## TASK DESCRIPTION
Copy the lines of the records below, starting at the line that contains "The image size is (1000, 940)." and ending at the last line of the records, including both ends, and omit the pictures.

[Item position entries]
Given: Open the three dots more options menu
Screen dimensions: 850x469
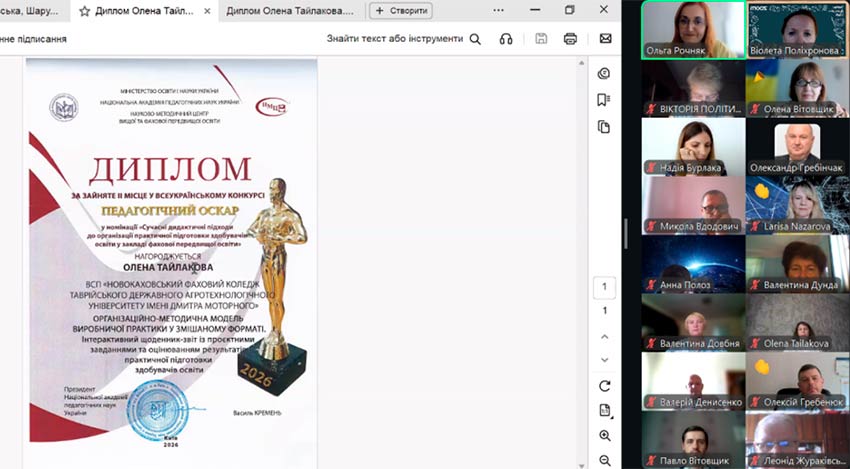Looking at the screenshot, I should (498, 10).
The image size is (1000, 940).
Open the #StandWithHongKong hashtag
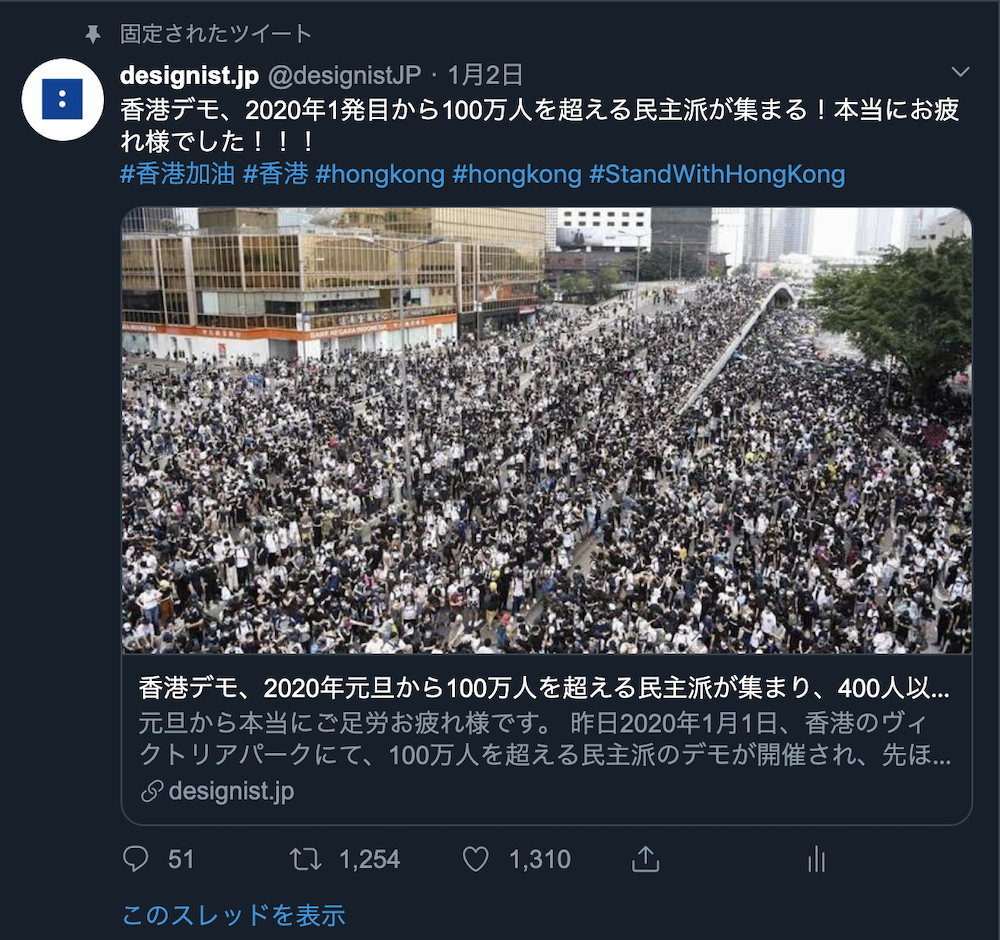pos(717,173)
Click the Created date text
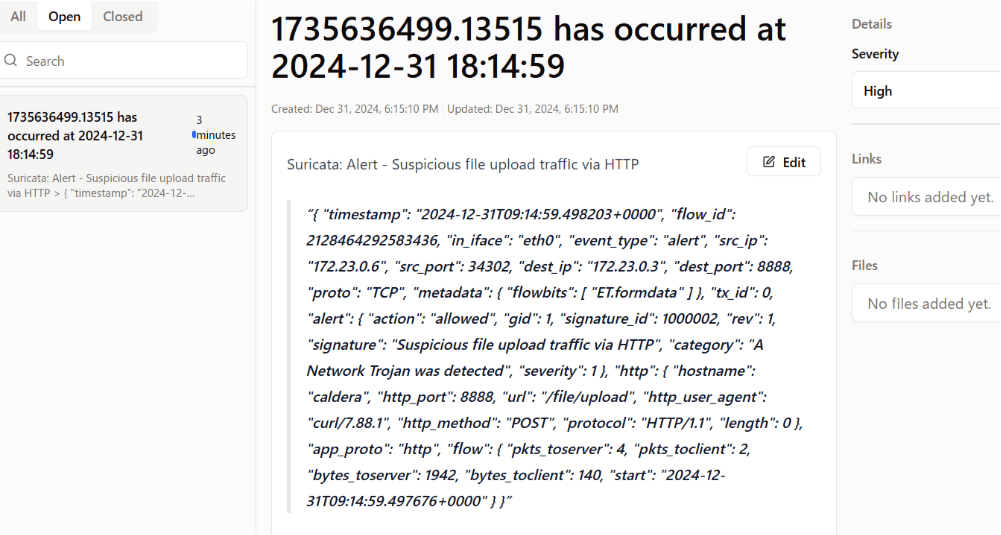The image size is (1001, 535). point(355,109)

## RESPONSE
The image size is (1000, 940).
Open the #StandWithHongKong hashtag
pos(717,173)
Click the Created date text
The image size is (1001, 535). point(355,109)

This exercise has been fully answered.